David Brown is a language consultant and journalist, regularly covering stories in Africa, Asia & the Middle East. He has lived in Finland for 10 years.

On a ferry back from Tallinn a few weeks back, I happened to sit close to a family with a youngish child – probably around eight-years old. She was playing with a robot toy that squawked a few bars of heavy metal guitar music at the push of a button. Needless to say, the button was pushed continuously.

At first it was only mildly irritating, but I noticed that after 20 minutes, passengers were starting to stare, and the child’s parents to notice. At first, they settled on “Isn’t she sweet?” smiles, which after another hour sank to, “I know… but what can you do?” grimaces.

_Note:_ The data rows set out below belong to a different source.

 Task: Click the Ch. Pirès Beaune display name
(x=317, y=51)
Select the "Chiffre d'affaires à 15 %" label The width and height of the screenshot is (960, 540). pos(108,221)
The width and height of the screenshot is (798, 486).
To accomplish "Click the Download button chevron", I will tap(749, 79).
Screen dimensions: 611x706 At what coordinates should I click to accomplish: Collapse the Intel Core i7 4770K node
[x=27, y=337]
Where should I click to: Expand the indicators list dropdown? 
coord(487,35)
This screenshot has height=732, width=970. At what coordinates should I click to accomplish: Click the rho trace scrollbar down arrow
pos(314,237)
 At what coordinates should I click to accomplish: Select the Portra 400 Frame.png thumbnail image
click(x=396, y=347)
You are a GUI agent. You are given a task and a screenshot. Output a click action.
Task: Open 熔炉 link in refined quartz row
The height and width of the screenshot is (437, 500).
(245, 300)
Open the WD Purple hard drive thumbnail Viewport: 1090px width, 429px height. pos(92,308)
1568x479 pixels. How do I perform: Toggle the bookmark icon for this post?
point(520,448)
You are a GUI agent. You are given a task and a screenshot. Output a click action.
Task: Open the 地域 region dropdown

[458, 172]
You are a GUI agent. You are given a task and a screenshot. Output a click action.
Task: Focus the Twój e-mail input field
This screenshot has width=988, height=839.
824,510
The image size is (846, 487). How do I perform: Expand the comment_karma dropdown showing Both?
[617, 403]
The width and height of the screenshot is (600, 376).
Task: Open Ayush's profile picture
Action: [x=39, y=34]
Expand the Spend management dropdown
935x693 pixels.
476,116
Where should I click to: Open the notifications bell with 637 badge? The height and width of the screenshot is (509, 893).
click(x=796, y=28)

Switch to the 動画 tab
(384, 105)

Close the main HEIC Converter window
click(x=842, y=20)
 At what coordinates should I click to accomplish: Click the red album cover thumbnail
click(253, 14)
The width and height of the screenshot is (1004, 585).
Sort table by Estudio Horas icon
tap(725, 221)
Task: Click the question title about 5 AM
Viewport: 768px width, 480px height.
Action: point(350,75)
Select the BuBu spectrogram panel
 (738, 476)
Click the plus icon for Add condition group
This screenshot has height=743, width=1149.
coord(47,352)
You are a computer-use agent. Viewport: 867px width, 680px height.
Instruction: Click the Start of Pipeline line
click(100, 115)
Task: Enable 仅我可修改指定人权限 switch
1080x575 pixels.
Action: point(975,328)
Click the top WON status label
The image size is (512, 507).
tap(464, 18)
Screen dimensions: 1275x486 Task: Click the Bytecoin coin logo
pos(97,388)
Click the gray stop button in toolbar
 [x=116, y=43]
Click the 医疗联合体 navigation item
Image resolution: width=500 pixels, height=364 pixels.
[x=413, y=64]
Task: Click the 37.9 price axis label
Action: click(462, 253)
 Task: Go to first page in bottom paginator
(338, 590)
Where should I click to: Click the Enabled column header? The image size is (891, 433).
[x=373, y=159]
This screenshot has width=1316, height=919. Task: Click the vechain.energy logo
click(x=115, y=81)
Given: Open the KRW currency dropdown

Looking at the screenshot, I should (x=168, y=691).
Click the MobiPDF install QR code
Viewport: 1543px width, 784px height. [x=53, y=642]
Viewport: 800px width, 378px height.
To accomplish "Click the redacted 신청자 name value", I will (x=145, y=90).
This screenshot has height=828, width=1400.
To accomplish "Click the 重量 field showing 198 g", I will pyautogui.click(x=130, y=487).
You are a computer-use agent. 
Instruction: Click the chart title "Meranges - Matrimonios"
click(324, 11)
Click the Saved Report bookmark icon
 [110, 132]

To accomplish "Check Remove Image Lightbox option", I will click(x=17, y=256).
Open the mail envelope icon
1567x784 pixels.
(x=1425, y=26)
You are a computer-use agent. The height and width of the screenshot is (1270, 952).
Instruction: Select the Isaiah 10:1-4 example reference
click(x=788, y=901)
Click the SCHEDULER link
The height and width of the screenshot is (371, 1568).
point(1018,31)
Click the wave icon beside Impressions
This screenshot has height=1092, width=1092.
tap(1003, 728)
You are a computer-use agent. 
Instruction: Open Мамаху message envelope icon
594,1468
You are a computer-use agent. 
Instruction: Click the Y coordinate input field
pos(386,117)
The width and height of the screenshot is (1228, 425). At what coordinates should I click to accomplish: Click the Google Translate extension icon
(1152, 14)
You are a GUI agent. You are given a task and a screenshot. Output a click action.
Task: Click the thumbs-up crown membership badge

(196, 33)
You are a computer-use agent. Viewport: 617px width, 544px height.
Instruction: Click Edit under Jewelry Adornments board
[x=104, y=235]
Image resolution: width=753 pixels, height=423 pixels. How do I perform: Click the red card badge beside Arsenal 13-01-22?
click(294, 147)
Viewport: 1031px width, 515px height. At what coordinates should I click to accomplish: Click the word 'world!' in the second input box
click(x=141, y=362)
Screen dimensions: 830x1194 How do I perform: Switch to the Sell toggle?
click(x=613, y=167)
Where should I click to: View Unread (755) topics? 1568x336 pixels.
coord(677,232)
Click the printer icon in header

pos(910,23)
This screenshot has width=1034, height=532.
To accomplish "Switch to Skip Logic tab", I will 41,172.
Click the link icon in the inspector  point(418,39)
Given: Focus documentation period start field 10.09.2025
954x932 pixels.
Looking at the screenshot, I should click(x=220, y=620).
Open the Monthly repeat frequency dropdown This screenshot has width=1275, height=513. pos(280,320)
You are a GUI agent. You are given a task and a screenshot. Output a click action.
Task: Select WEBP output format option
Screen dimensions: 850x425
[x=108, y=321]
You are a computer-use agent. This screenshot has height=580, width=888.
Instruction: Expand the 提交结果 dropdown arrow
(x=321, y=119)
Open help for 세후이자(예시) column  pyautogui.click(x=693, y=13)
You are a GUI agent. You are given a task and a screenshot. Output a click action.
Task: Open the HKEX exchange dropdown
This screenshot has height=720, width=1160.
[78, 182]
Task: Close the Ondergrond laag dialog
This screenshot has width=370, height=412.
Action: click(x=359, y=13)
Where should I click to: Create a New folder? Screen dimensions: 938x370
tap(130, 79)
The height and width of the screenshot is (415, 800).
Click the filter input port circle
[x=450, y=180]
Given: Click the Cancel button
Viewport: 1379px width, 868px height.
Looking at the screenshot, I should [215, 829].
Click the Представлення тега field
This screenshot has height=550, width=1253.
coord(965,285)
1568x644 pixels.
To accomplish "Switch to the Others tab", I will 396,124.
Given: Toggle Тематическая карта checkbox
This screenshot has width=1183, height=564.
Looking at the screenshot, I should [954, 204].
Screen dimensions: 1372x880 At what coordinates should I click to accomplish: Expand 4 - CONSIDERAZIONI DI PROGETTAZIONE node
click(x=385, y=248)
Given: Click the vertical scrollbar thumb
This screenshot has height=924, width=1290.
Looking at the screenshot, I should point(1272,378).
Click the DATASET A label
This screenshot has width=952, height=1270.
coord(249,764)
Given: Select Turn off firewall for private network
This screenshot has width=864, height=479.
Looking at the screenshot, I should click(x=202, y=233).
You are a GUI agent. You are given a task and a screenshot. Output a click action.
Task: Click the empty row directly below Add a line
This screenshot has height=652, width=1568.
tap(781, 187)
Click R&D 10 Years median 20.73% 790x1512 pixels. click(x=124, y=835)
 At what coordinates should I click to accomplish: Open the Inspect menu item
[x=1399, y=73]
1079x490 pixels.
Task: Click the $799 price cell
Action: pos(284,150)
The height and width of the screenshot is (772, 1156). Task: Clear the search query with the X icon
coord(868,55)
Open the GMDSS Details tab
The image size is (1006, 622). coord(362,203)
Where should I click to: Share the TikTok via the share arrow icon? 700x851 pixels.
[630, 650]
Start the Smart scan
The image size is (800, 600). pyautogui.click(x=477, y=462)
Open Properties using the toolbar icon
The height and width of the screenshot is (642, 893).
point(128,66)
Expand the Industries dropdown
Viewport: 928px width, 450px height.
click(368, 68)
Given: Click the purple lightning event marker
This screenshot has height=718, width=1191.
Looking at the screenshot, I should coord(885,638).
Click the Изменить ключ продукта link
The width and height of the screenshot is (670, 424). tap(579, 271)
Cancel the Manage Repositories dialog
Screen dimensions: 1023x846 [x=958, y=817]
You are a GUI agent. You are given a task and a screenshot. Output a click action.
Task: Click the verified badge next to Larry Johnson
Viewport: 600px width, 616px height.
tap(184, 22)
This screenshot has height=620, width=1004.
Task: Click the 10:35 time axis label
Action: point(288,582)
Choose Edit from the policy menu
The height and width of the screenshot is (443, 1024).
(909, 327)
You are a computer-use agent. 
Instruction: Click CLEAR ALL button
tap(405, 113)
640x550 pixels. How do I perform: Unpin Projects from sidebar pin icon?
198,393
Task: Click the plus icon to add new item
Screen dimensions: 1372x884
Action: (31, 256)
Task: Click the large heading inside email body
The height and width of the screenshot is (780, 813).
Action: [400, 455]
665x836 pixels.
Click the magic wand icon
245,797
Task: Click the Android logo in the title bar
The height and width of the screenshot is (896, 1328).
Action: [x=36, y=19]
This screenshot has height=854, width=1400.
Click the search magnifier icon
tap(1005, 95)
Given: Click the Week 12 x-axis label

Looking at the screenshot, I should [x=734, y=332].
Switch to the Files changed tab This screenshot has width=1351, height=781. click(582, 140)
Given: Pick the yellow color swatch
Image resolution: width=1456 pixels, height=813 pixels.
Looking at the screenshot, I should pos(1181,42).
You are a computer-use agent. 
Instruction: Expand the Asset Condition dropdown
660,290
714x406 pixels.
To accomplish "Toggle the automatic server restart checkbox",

Clearly, they actually had no idea what to do. To tell the child to stop playing was apparently an intrusion into her civil rights. To take the toy off her for a while an instance of child abuse. In this family, the child sets the rules, and the parents relax in the knowledge that they are raising a free-spirited daughter.

Except that in reality they are raising a monster-in-waiting. Even at eight years old, the girl’s worldview is already formed: “I can do whatever I like. There are no rules. I cannot be told what to do.”

Across the developed world, the cult of the child as god (or goddess) seems to have taken hold. Discipline, rules and routines are out. Children are less raised than simply let loose.

One likely reason for this is the transition to smaller and smaller family units. In a family of three children, clear routines and rules allow both children and parents to maintain their sanity. Everyone knows what happens and when, and hopefully why. In a family unit of one child, the inevitable tantrums, protests and chaos can be allowed to take over.

Worse still, even criticism of children seems to be forbidden. We are supposed to see children as perfect, innocent magical creatures, overlooking the fact that many are badly behaved, out of control or simply unpleasant small people who will likely grow up to be unpleasant adults.

The great sadness about this is that the victim is the child. I grew up knowing what time I went to bed, what time I went to school, what I wore to school, and particularly what happened if I didn’t. As a headstrong kid the rules often infuriated me, even though they were clear, logical and consistent. If my mother said something, she meant it. She rarely changed her mind; she never gave in.

I believe that I am better for this. I enjoyed my freedom and independence, but I also learned where the limits lay.

As a non-parent myself, I admit that I have little idea of how to handle the tantrums of a shrieking, unreasonable five-year old. I can imagine all hell would have broken loose on the boat, had the girl lost her robot doll for an hour. But I also wonder what happens as the girl grows up, and the impact on the people around her is demonstrated with toys much more dangerous than a plastic doll.